As you can imagine, I was more than ready when the Council asked religious to revise their constitutions so as to bring them into line with contemporary life. Insights from my courses in social psychology and the sociology of religion seemed to have great relevance for religious life. In my American novel class, I was intrigued with the nun-figures in the novels of Henry James and William Dean Howells. As we were discerning how our constitutions should be changed, I realized that we couldn't do a good job of creating new roles if we didn't understand where our current roles had come from. "Role theory" from social psychology seemed to be a way to figure this out. So I embarked on a dissertation on the role of the nun in 19th-century America.
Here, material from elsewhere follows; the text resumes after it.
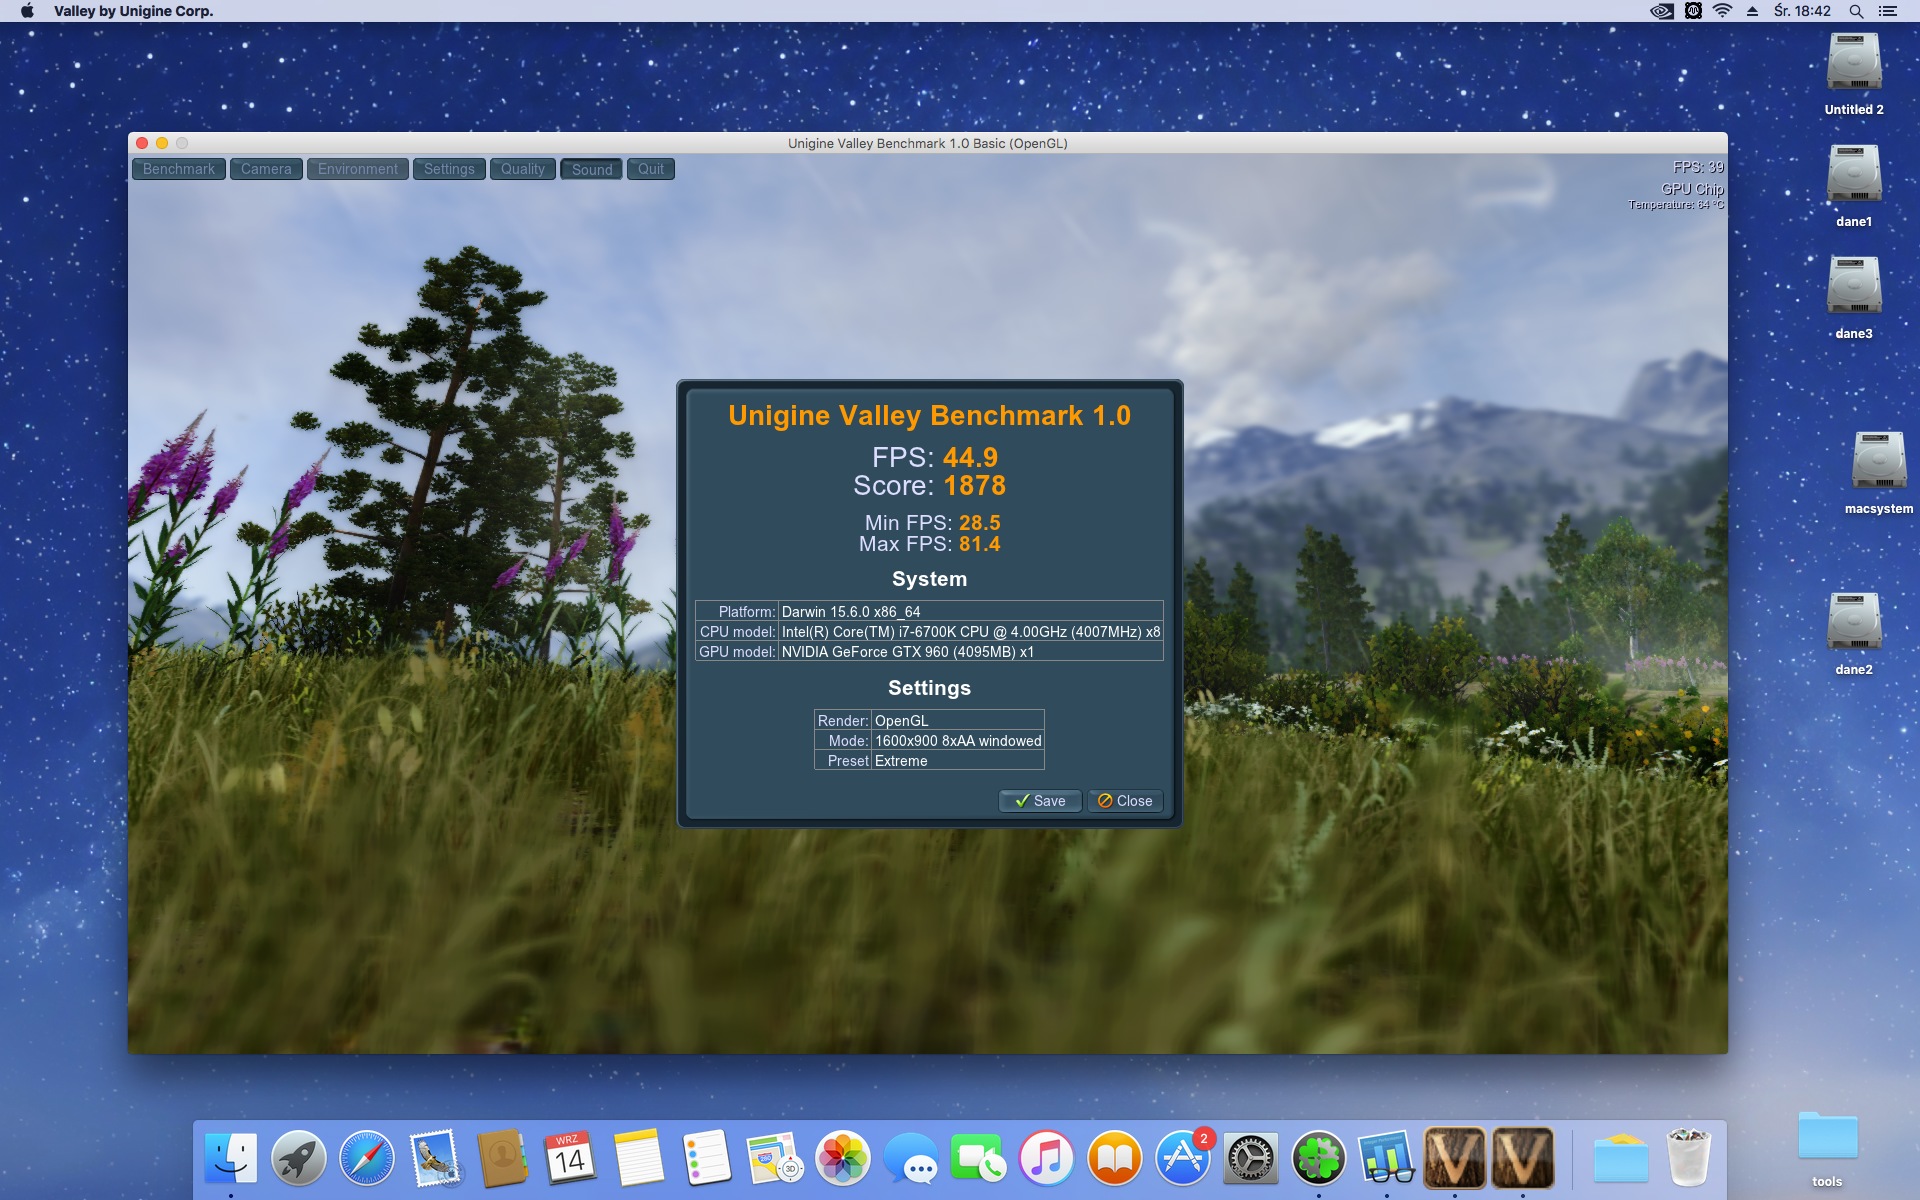The width and height of the screenshot is (1920, 1200).
Task: Open Finder from the dock
Action: 231,1158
In my research I looked at the roles seen in constitutions, roles sisters actually played in society, people's reactions to them, and roles depicted in literature, including the anti-Catholic novels of that period. I found many interesting things, including how sisters completely changed the public attitude towards Catholicism by their Civil War nursing. But I think the most important insight – and the most depressing – had to do with the formal role definitions for nuns that are found in papal decrees that functioned as canon law.
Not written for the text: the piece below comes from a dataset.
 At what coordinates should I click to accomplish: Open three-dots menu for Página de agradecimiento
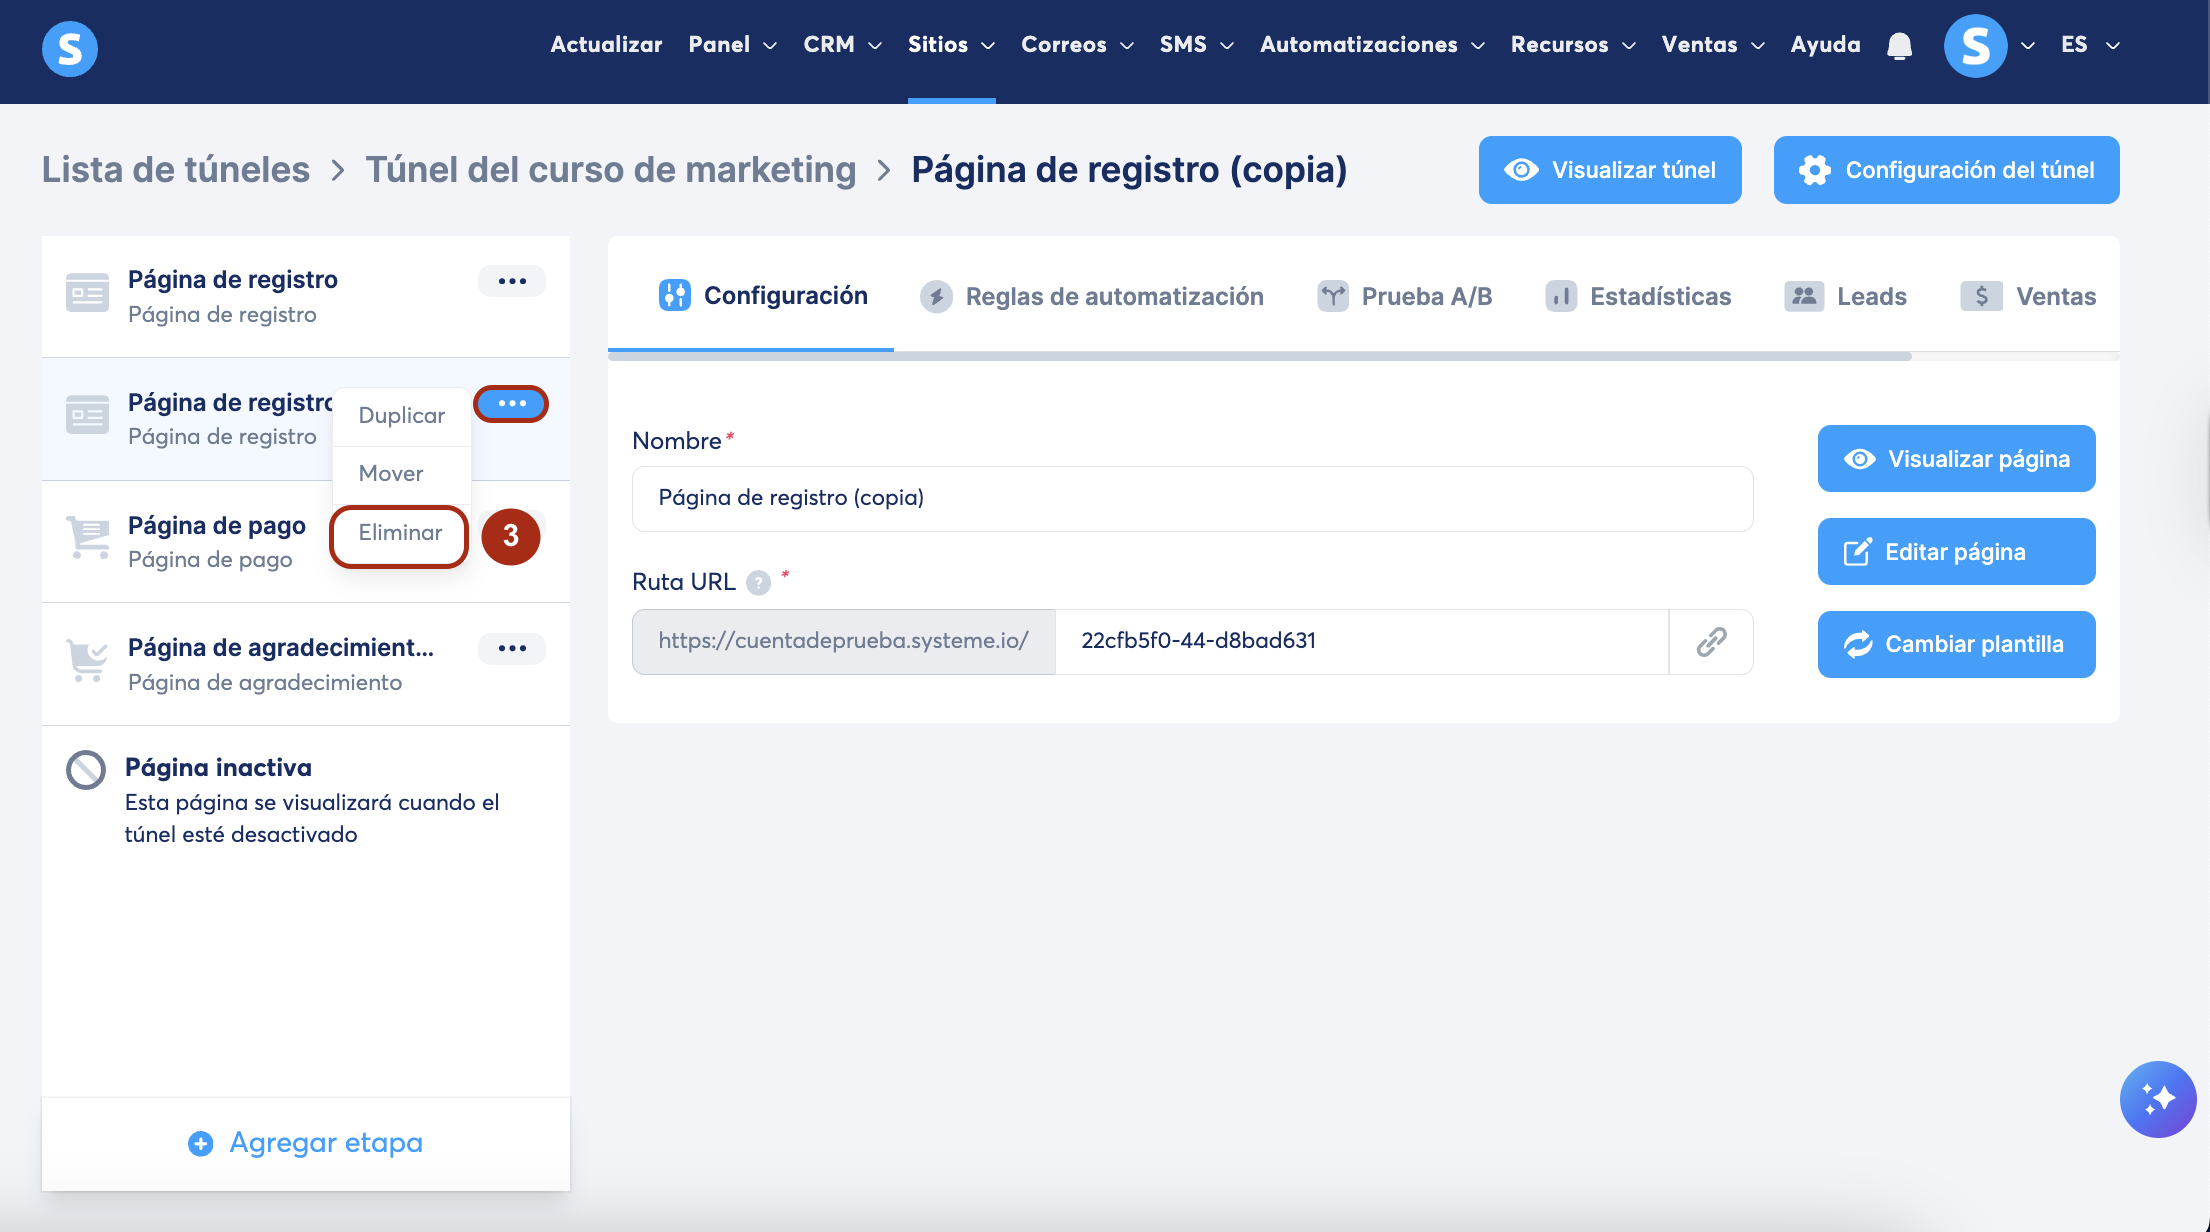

It turns out that the basis for the rules that required me to have a companion for my class, and kept me from attending Cardinal Koenig's lecture, dated back to 1298 and medieval Europe! At that time many monasteries were lax, because they had some members who had not freely chosen religious life. The women's parents had consigned them to the convent because the dowry required there was less than that expected for marriage. Unfaithful wives, illegitimate children and the deformed might also be put into convents. Frequent visits to, and from, friends and relatives, liaisons with men, and luxurious living, marked some of these monasteries.
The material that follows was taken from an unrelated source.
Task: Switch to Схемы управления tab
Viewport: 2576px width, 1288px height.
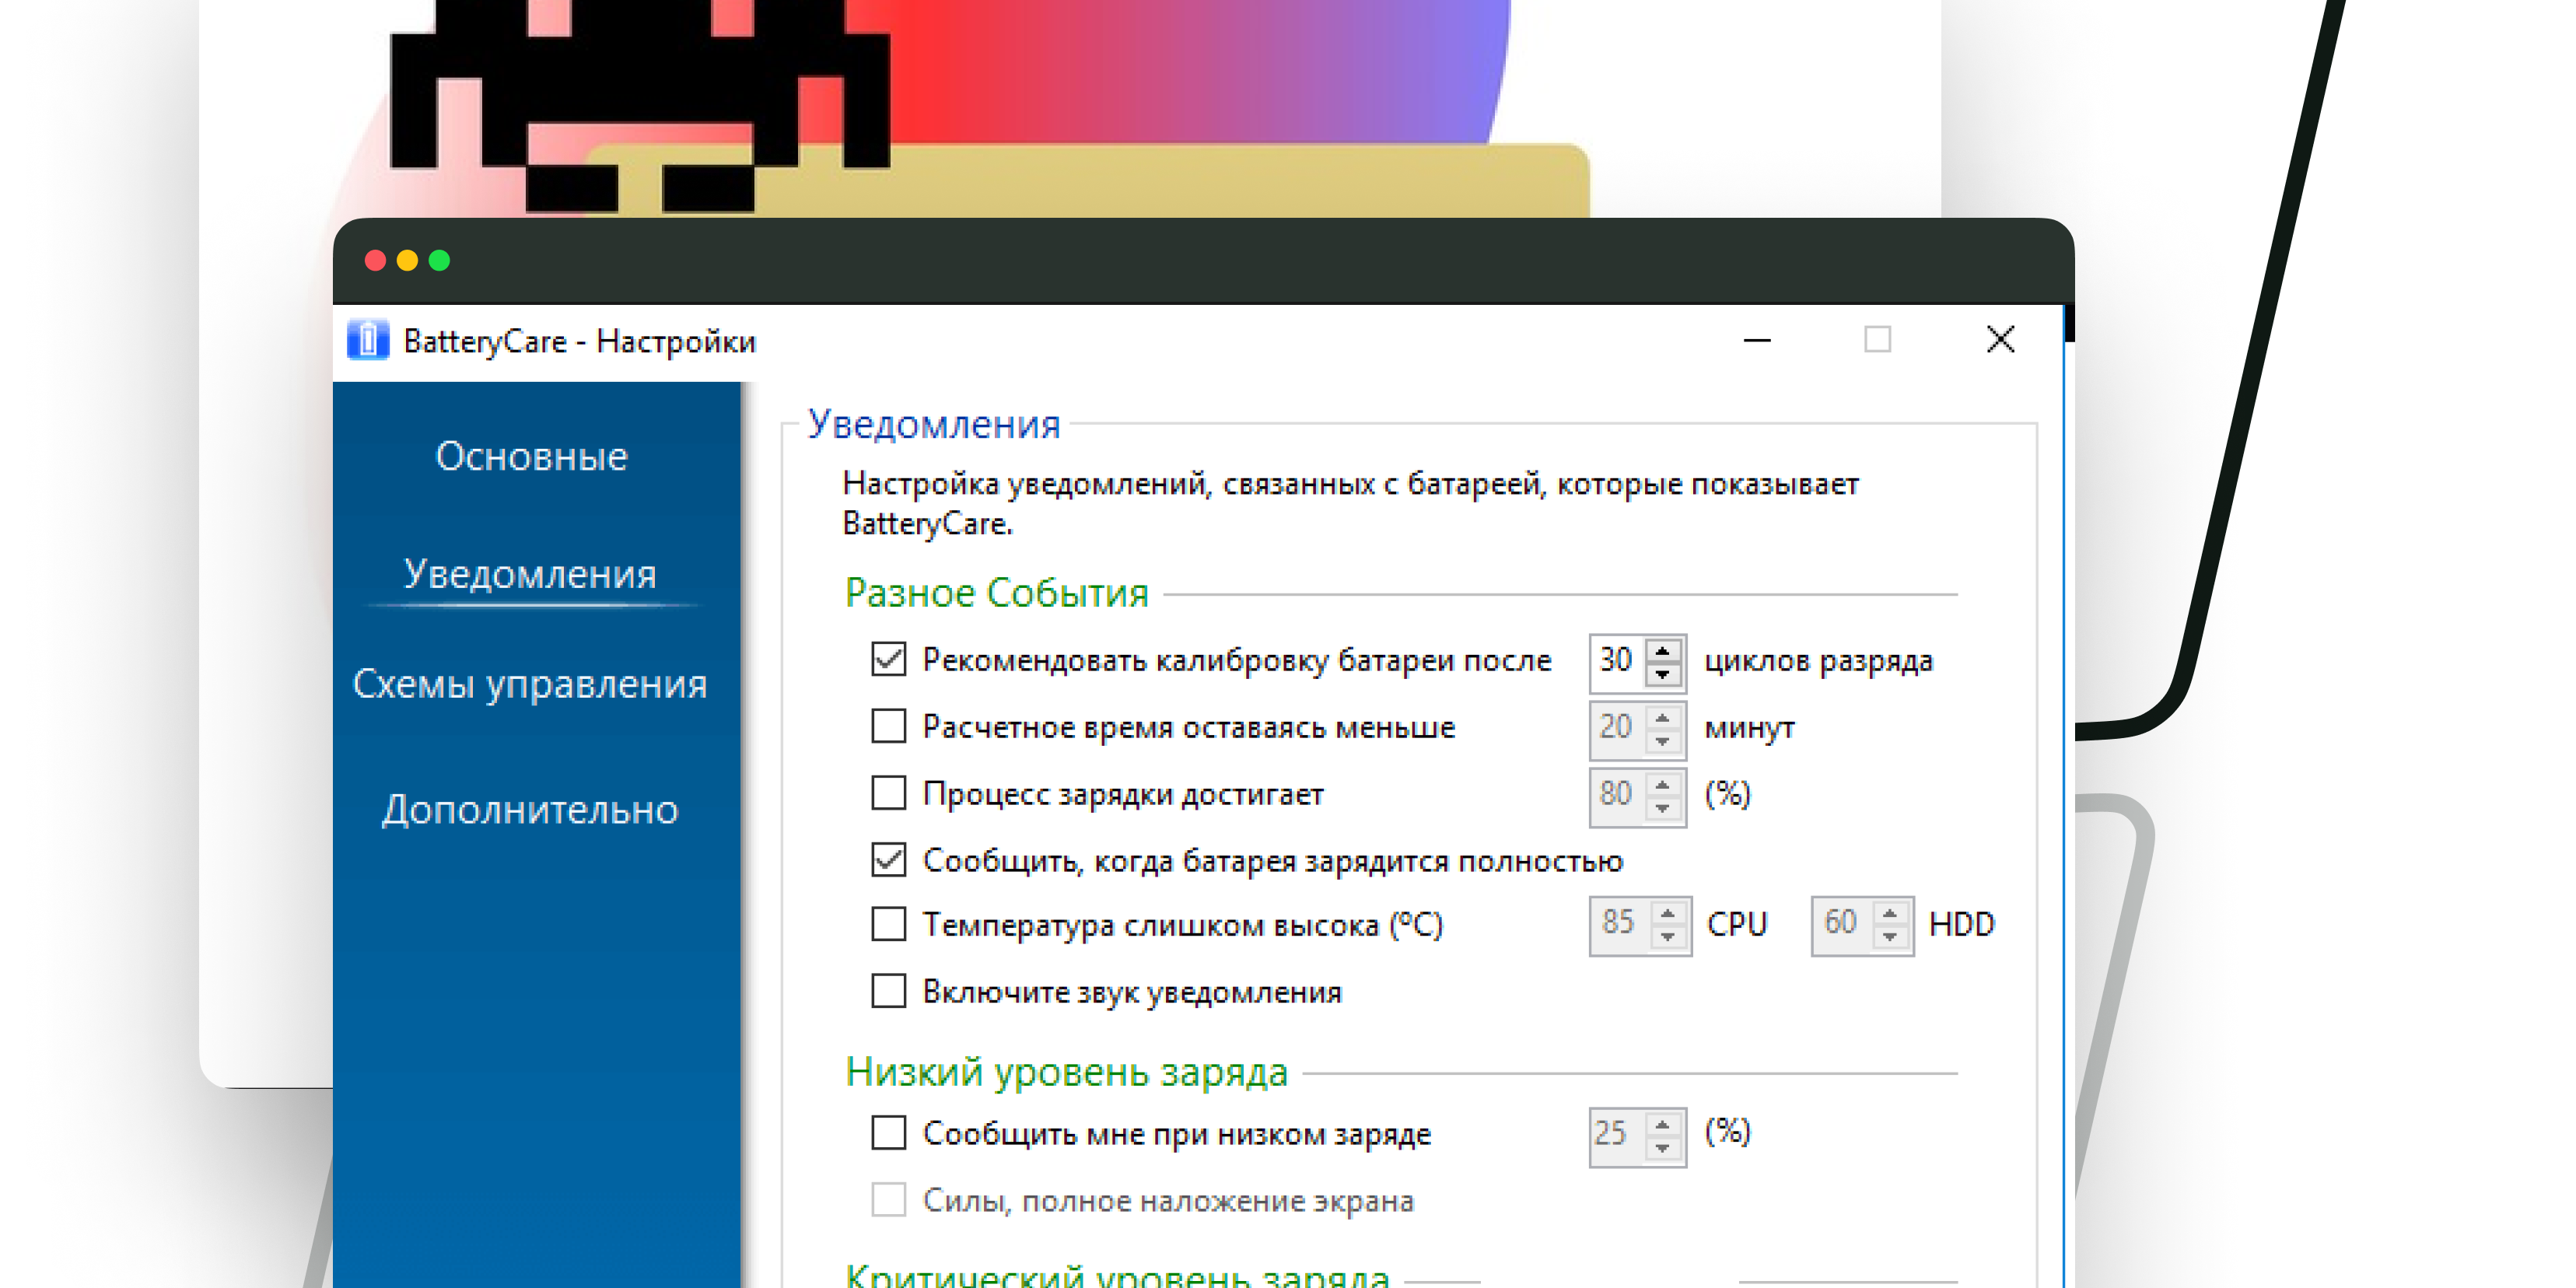Action: 530,685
Bishops documented the resulting scandals in their visitation records, but despaired of getting the women to change. Finally, in 1298, Pope Boniface VIII issued a decree, Periculoso, aimed at correcting the situation, not by attacking the root cause – unwilling nuns – but by controlling all comings and goings in the monasteries and building a wall of separation – both literally and figuratively – between the nuns and other people. He created a system of cloistral regulations that required that doors be locked and monitored, that superiors control all mail, that sisters be separated from their guests by an iron grille in the parlor, and that forbade anyone to enter or leave the monastery without the bishop's permission. Sisters who left the monastery for important reasons, always had a companion, as did any sister interacting with outsiders.
Boniface insisted that these decrees must apply "to all nuns, present and future, to whatever order they belong, and whatever part of the world." Thus these rules became part of the DNA of religious life for women. Over the centuries there were other decrees affecting sisters' lives, but the basic ideas of cloister, and of controlling a sister's interaction with outsiders, continued to influence constitutions until they were finally rewritten after Vatican II.
I have documented some of the extraordinary lengths to which active communities went, in their attempts to keep the rules of cloister, in cultures and situations where they didn't fit, in the book that resulted from my research, The Role of the Nun in Nineteenth-Century America (1978; a new edition has recently been published in 2014).
One community built a covered bridge over the street in front of their motherhouse to the school building on the other side, so the sisters would not have to leave their cloister to do their teaching. The requirement that there be a wall around convent property caused great concern in frontier towns where walls were unheard of except for prisons. One convent without a wall piled up the logs for their wood stove against the outer wall of the convent. When the pile was beyond the reach of the sister with the longest arm, the sisters went without heat until a visitor arrived and rescued them. No one could accuse them of leaving their cloister without permission! Some sensible bishops gave superiors general permission to do whatever they needed to do, given the circumstances.
Though my research focused on sisters' roles in the 19th century, my findings have relevance for the 20th and 21st centuries as well. They help us to understand where we have come from – and why American sisters have had trouble with Vatican expectations from day one. Only when we were asked to rewrite our constitutions did we have a chance to cut out the cloistral practices and, instead, look to the world around us and how we could best serve it. Not everyone understood why we took up social justice issues. Today, in many places where there is great poverty all over the world, sisters are found trying to change the systems. Some, like Pope Boniface, would prefer that we remain behind our convent walls. Fortunately for the church, we now have a pope in Francis who is asking the clergy to leave their rectories and look for the poor on the margins, where the sisters have already shown the way.
[Mary Ewens is a member of the Dominican Sisters of Sinsinawa, Wisconsin. As an educator she has taught in grade school, high school and college and has been an administrator at the university level. She received the "Distinguished Historian Award" of the Conference on the History of Women Religious for her contributions to sisters' history, including chapters in 10 books.]